Given instruction => Convert the records below into a numbered list with one line per item, omitting all blank lines.

Task input =>
[Start]
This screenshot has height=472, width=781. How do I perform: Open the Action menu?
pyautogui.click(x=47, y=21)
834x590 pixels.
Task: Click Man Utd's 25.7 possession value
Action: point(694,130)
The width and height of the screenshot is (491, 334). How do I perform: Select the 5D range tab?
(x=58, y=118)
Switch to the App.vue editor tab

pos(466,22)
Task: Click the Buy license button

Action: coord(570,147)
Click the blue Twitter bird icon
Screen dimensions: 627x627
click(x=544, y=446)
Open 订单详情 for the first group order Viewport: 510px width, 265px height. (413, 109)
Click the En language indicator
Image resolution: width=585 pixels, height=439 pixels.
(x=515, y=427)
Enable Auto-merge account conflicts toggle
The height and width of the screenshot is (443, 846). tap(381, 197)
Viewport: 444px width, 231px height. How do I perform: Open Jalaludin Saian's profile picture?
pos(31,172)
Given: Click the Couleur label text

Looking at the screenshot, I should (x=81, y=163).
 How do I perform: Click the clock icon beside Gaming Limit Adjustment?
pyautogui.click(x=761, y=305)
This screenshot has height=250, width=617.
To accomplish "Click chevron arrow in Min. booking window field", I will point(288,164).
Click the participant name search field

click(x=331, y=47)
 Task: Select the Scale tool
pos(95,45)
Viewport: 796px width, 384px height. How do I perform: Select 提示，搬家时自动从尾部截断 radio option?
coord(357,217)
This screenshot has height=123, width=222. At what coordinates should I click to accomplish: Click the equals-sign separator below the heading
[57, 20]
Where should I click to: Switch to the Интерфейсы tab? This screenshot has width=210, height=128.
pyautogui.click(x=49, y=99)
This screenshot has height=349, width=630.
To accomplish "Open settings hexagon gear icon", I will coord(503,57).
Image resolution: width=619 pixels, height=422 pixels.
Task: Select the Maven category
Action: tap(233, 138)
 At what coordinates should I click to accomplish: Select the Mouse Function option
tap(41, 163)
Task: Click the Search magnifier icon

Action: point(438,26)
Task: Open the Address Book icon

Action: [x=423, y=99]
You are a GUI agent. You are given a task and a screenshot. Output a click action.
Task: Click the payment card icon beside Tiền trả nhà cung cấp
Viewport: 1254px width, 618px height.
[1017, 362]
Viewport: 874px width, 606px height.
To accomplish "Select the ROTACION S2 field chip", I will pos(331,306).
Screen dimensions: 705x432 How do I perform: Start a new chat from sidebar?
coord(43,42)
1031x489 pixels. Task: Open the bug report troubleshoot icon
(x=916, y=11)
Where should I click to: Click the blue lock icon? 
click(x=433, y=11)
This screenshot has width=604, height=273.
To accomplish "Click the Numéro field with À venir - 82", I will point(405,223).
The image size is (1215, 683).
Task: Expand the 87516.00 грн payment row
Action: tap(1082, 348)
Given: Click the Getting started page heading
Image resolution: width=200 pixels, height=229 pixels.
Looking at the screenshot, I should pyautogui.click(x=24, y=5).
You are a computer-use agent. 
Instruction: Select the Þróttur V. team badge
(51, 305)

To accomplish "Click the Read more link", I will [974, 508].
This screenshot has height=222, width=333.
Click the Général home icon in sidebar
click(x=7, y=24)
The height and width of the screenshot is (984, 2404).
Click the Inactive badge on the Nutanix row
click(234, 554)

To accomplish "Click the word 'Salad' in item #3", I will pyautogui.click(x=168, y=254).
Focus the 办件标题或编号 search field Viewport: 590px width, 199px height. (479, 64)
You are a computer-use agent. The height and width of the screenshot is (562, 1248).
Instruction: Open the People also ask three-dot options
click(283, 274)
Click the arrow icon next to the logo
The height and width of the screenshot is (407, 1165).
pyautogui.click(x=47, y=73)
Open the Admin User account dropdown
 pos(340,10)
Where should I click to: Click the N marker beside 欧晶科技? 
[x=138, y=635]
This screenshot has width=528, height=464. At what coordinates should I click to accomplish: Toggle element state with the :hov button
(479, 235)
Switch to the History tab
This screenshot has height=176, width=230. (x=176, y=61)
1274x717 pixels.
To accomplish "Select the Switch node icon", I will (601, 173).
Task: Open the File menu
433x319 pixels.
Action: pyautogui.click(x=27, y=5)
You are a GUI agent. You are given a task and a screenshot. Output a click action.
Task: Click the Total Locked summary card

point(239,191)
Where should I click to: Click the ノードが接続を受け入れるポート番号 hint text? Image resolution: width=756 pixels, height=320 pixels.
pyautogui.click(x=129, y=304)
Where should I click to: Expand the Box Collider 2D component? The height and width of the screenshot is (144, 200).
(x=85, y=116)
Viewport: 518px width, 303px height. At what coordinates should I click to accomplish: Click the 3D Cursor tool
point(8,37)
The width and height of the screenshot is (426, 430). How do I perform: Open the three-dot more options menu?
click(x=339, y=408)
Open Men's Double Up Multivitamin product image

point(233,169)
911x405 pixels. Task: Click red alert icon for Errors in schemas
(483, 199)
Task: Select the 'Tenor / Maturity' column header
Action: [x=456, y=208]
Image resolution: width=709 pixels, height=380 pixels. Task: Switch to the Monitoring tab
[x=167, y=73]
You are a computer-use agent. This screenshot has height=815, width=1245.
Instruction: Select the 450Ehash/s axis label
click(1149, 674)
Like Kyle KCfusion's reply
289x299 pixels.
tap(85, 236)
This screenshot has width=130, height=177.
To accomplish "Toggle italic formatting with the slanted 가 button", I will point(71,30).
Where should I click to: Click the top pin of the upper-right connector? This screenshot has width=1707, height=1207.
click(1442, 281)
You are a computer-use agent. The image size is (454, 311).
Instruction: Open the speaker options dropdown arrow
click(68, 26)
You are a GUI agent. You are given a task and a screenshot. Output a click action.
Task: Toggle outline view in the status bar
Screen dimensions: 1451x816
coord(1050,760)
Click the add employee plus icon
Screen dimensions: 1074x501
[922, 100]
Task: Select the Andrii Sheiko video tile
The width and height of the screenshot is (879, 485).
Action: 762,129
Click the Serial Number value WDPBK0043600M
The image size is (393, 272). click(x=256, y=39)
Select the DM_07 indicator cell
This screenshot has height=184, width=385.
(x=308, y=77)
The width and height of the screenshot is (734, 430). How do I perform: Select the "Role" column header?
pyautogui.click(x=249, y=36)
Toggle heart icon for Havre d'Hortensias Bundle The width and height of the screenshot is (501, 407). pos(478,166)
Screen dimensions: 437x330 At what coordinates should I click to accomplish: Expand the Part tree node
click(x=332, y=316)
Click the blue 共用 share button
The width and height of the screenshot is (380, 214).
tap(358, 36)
[End]
Written response =>
1. This screenshot has height=472, width=781. How do I perform: Open the Action menu?
2. pyautogui.click(x=47, y=21)
3. 834x590 pixels.
4. Task: Click Man Utd's 25.7 possession value
5. Action: point(694,130)
6. The width and height of the screenshot is (491, 334). How do I perform: Select the 5D range tab?
7. (x=58, y=118)
8. Switch to the App.vue editor tab
9. pos(466,22)
10. Task: Click the Buy license button
11. Action: coord(570,147)
12. Click the blue Twitter bird icon
13. Screen dimensions: 627x627
14. click(x=544, y=446)
15. Open 订单详情 for the first group order Viewport: 510px width, 265px height. (413, 109)
16. Click the En language indicator
17. Image resolution: width=585 pixels, height=439 pixels.
18. (x=515, y=427)
19. Enable Auto-merge account conflicts toggle
20. The height and width of the screenshot is (443, 846). tap(381, 197)
21. Viewport: 444px width, 231px height. How do I perform: Open Jalaludin Saian's profile picture?
22. pos(31,172)
23. Given: Click the Couleur label text
24. Looking at the screenshot, I should (x=81, y=163).
25.  How do I perform: Click the clock icon beside Gaming Limit Adjustment?
26. pyautogui.click(x=761, y=305)
27. This screenshot has height=250, width=617.
28. To accomplish "Click chevron arrow in Min. booking window field", I will point(288,164).
29. Click the participant name search field
30. click(x=331, y=47)
31.  Task: Select the Scale tool
32. pos(95,45)
33. Viewport: 796px width, 384px height. How do I perform: Select 提示，搬家时自动从尾部截断 radio option?
34. coord(357,217)
35. This screenshot has height=123, width=222. At what coordinates should I click to accomplish: Click the equals-sign separator below the heading
36. [57, 20]
37. Where should I click to: Switch to the Интерфейсы tab? This screenshot has width=210, height=128.
38. pyautogui.click(x=49, y=99)
39. This screenshot has height=349, width=630.
40. To accomplish "Open settings hexagon gear icon", I will coord(503,57).
41. Image resolution: width=619 pixels, height=422 pixels.
42. Task: Select the Maven category
43. Action: tap(233, 138)
44.  At what coordinates should I click to accomplish: Select the Mouse Function option
45. tap(41, 163)
46. Task: Click the Search magnifier icon
47. Action: point(438,26)
48. Task: Open the Address Book icon
49. Action: [x=423, y=99]
50. You are a GUI agent. You are given a task and a screenshot. Output a click action.
51. Task: Click the payment card icon beside Tiền trả nhà cung cấp
52. Viewport: 1254px width, 618px height.
53. [1017, 362]
54. Viewport: 874px width, 606px height.
55. To accomplish "Select the ROTACION S2 field chip", I will pos(331,306).
56. Screen dimensions: 705x432 How do I perform: Start a new chat from sidebar?
57. coord(43,42)
58. 1031x489 pixels. Task: Open the bug report troubleshoot icon
59. (x=916, y=11)
60. Where should I click to: Click the blue lock icon? 
61. click(x=433, y=11)
62. This screenshot has width=604, height=273.
63. To accomplish "Click the Numéro field with À venir - 82", I will point(405,223).
64. The image size is (1215, 683).
65. Task: Expand the 87516.00 грн payment row
66. Action: tap(1082, 348)
67. Given: Click the Getting started page heading
68. Image resolution: width=200 pixels, height=229 pixels.
69. Looking at the screenshot, I should pyautogui.click(x=24, y=5).
70. You are a computer-use agent. 
71. Instruction: Select the Þróttur V. team badge
72. (51, 305)
73. To accomplish "Click the Read more link", I will [974, 508].
74. This screenshot has height=222, width=333.
75. Click the Général home icon in sidebar
76. click(x=7, y=24)
77. The height and width of the screenshot is (984, 2404).
78. Click the Inactive badge on the Nutanix row
79. click(234, 554)
80. To accomplish "Click the word 'Salad' in item #3", I will pyautogui.click(x=168, y=254).
81. Focus the 办件标题或编号 search field Viewport: 590px width, 199px height. (479, 64)
82. You are a computer-use agent. The height and width of the screenshot is (562, 1248).
83. Instruction: Open the People also ask three-dot options
84. click(283, 274)
85. Click the arrow icon next to the logo
86. The height and width of the screenshot is (407, 1165).
87. pyautogui.click(x=47, y=73)
88. Open the Admin User account dropdown
89.  pos(340,10)
90. Where should I click to: Click the N marker beside 欧晶科技? 
91. [x=138, y=635]
92. This screenshot has width=528, height=464. At what coordinates should I click to accomplish: Toggle element state with the :hov button
93. (479, 235)
94. Switch to the History tab
95. This screenshot has height=176, width=230. (x=176, y=61)
96. 1274x717 pixels.
97. To accomplish "Select the Switch node icon", I will (601, 173).
98. Task: Open the File menu
99. 433x319 pixels.
100. Action: pyautogui.click(x=27, y=5)
101. You are a GUI agent. You are given a task and a screenshot. Output a click action.
102. Task: Click the Total Locked summary card
103. point(239,191)
104. Where should I click to: Click the ノードが接続を受け入れるポート番号 hint text? Image resolution: width=756 pixels, height=320 pixels.
105. pyautogui.click(x=129, y=304)
106. Where should I click to: Expand the Box Collider 2D component? The height and width of the screenshot is (144, 200).
107. (x=85, y=116)
108. Viewport: 518px width, 303px height. At what coordinates should I click to accomplish: Click the 3D Cursor tool
109. point(8,37)
110. The width and height of the screenshot is (426, 430). How do I perform: Open the three-dot more options menu?
111. click(x=339, y=408)
112. Open Men's Double Up Multivitamin product image
113. point(233,169)
114. 911x405 pixels. Task: Click red alert icon for Errors in schemas
115. (483, 199)
116. Task: Select the 'Tenor / Maturity' column header
117. Action: [x=456, y=208]
118. Image resolution: width=709 pixels, height=380 pixels. Task: Switch to the Monitoring tab
119. [x=167, y=73]
120. You are a computer-use agent. This screenshot has height=815, width=1245.
121. Instruction: Select the 450Ehash/s axis label
122. click(1149, 674)
123. Like Kyle KCfusion's reply
124. 289x299 pixels.
125. tap(85, 236)
126. This screenshot has width=130, height=177.
127. To accomplish "Toggle italic formatting with the slanted 가 button", I will point(71,30).
128. Where should I click to: Click the top pin of the upper-right connector? This screenshot has width=1707, height=1207.
129. click(1442, 281)
130. You are a computer-use agent. The image size is (454, 311).
131. Instruction: Open the speaker options dropdown arrow
132. click(68, 26)
133. You are a GUI agent. You are given a task and a screenshot. Output a click action.
134. Task: Toggle outline view in the status bar
135. Screen dimensions: 1451x816
136. coord(1050,760)
137. Click the add employee plus icon
138. Screen dimensions: 1074x501
139. [922, 100]
140. Task: Select the Andrii Sheiko video tile
141. The width and height of the screenshot is (879, 485).
142. Action: 762,129
143. Click the Serial Number value WDPBK0043600M
144. The image size is (393, 272). click(x=256, y=39)
145. Select the DM_07 indicator cell
146. This screenshot has height=184, width=385.
147. (x=308, y=77)
148. The width and height of the screenshot is (734, 430). How do I perform: Select the "Role" column header?
149. pyautogui.click(x=249, y=36)
150. Toggle heart icon for Havre d'Hortensias Bundle The width and height of the screenshot is (501, 407). pos(478,166)
151. Screen dimensions: 437x330 At what coordinates should I click to accomplish: Expand the Part tree node
152. click(x=332, y=316)
153. Click the blue 共用 share button
154. The width and height of the screenshot is (380, 214).
155. tap(358, 36)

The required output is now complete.